With multiple endings and branching storylines, there’s many ways a playthrough of Expeditions can unfold. Will you expose your rival as a traitor to Rome? Doing so may end up losing you the war and you’ll pay a political cost for it upon your return to the capitol.
Expeditions has you shuttling between Rome and the frontiers of the empire between campaigns. The choices you make not only affect the outcome locally but will favor or fault you after returning home. Lose a battle and you’ll have to explain to the Roman senate. Secure conquest for Rome however and fortune and status will flow.
The developers stressed while previewing the game that it’s deeply rooted in the real history. “A rich tapestry of historical events” is what Waver calls it. You’ll not only live and breathe the Roman life but interact with several real-life figures from history. Cato the Younger, the Roman senator who opposed Caesar, will debate morality with you on the floor of the senate among other encounters with some of history’s notable names.
So the world and story have gotten bigger but what about the gameplay?

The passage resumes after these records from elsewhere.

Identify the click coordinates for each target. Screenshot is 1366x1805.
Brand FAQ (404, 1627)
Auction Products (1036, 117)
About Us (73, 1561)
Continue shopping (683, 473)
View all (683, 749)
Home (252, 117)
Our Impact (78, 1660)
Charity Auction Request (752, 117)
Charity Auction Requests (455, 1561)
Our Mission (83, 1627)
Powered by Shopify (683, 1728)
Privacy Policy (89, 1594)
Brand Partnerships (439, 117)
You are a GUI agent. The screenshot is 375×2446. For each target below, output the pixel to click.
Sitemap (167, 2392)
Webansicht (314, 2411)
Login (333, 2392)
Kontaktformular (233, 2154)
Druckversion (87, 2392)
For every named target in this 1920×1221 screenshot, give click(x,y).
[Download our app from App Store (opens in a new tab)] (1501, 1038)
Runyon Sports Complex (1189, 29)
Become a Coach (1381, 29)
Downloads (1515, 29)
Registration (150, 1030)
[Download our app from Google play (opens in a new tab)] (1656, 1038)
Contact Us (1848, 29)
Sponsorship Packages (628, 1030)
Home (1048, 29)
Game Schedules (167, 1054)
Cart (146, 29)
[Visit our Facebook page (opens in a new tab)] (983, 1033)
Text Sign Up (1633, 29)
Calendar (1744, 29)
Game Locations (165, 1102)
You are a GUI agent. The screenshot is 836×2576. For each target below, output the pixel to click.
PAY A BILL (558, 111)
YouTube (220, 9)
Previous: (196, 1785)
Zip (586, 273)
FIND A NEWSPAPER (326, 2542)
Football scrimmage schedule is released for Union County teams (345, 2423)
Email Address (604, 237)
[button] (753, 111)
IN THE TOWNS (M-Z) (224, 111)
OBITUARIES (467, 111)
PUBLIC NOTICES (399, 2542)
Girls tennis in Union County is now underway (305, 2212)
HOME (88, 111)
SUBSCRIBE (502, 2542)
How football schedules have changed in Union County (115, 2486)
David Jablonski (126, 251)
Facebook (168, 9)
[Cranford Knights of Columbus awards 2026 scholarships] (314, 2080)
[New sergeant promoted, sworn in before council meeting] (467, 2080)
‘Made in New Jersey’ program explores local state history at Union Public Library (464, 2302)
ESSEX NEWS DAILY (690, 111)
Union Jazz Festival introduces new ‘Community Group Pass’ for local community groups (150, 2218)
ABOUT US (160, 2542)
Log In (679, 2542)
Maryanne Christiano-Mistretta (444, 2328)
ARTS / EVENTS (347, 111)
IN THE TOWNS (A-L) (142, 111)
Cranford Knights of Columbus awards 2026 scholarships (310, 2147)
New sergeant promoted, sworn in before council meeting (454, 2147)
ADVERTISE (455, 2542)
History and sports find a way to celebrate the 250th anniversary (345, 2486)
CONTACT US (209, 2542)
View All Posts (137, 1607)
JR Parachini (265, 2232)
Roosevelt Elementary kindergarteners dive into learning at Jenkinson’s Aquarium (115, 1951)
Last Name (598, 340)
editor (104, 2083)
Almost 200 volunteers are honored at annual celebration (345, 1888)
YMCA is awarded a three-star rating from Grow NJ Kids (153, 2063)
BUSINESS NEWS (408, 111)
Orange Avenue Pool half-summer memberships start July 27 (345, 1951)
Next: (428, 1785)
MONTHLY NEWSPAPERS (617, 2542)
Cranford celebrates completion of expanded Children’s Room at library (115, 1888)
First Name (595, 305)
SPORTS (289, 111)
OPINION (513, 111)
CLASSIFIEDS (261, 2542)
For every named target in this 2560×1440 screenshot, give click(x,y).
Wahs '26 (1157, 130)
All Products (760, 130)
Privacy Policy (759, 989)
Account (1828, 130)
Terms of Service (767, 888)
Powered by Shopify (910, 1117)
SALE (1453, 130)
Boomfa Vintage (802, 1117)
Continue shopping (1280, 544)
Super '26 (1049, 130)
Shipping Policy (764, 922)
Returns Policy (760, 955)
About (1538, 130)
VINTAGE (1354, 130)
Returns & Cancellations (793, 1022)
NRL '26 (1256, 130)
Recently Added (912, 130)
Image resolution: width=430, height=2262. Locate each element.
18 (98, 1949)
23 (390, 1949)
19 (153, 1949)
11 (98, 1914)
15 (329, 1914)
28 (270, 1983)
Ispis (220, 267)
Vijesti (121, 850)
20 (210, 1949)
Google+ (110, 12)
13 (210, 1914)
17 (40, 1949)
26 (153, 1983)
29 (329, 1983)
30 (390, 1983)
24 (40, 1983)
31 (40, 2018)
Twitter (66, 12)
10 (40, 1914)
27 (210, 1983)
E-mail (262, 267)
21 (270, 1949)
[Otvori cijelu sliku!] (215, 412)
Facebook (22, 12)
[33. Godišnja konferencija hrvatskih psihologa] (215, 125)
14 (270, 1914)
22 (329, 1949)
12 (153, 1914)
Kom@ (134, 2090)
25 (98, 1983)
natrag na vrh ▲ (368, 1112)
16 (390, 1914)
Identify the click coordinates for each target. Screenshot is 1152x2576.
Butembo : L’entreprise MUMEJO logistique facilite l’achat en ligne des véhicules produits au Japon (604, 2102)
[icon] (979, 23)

The devs described this incarnation of the game as refined over previous installments. You’ll control a party of six and engage in turn-based combat that focuses more on tactics and abilities rather than just stabbing people in the face.
Every action has an extra effect and there’s no basic attack move. Swinging a sword may hit more than one opponent or a thrown spear may get blocked by a shield. There’s also consumables but using Greek fire while you’re aboard a ship at sea is not recommended.
Your enemies likewise have abilities tied to their actions so it isn’t simply a matter of carving through basic units until you’ve cleared the field. Your enemies will have their own strengths and weaknesses as well as unique abilities. You’ll also get more control of your army in this installment with you issuing orders to spread Roman progress across the world map. There will also be things like siege encounters that up the ante from regular battles.
Like previous installments there’s a healthy amount of resource gathering and literal conquesting to do. When you’re beyond Rome’s borders you’ll need to win the hearts and minds of locals, suppress resistance, and gather resources. You’ll build an aqueduct or two along the way as well as a few roads and maybe even a library. Rome’s conquest of the world at least came with some technological progress.
You’ll even get to upgrade your warcamp to better advance the empire as well as your career. Are your officers getting mutinous? Build a bath to soothe their tempers. Barbarians attacking the perimeter? Better cover the walls with sharp spikes. Getting into the minutia like this will not only make for a great history lesson but satisfy world builders after a healthy portion of combat.
Rome wasn’t built in a day and neither was Expeditions Rome. It’s been four years since Expeditions Vikings was released and it looks like Rome will improve on the formula on every front. Tons of story content, deeper combat, and the freedom to shape your own destiny as well as that of an empire.
You’ll get to strap on your sandals and don your toga some time this year.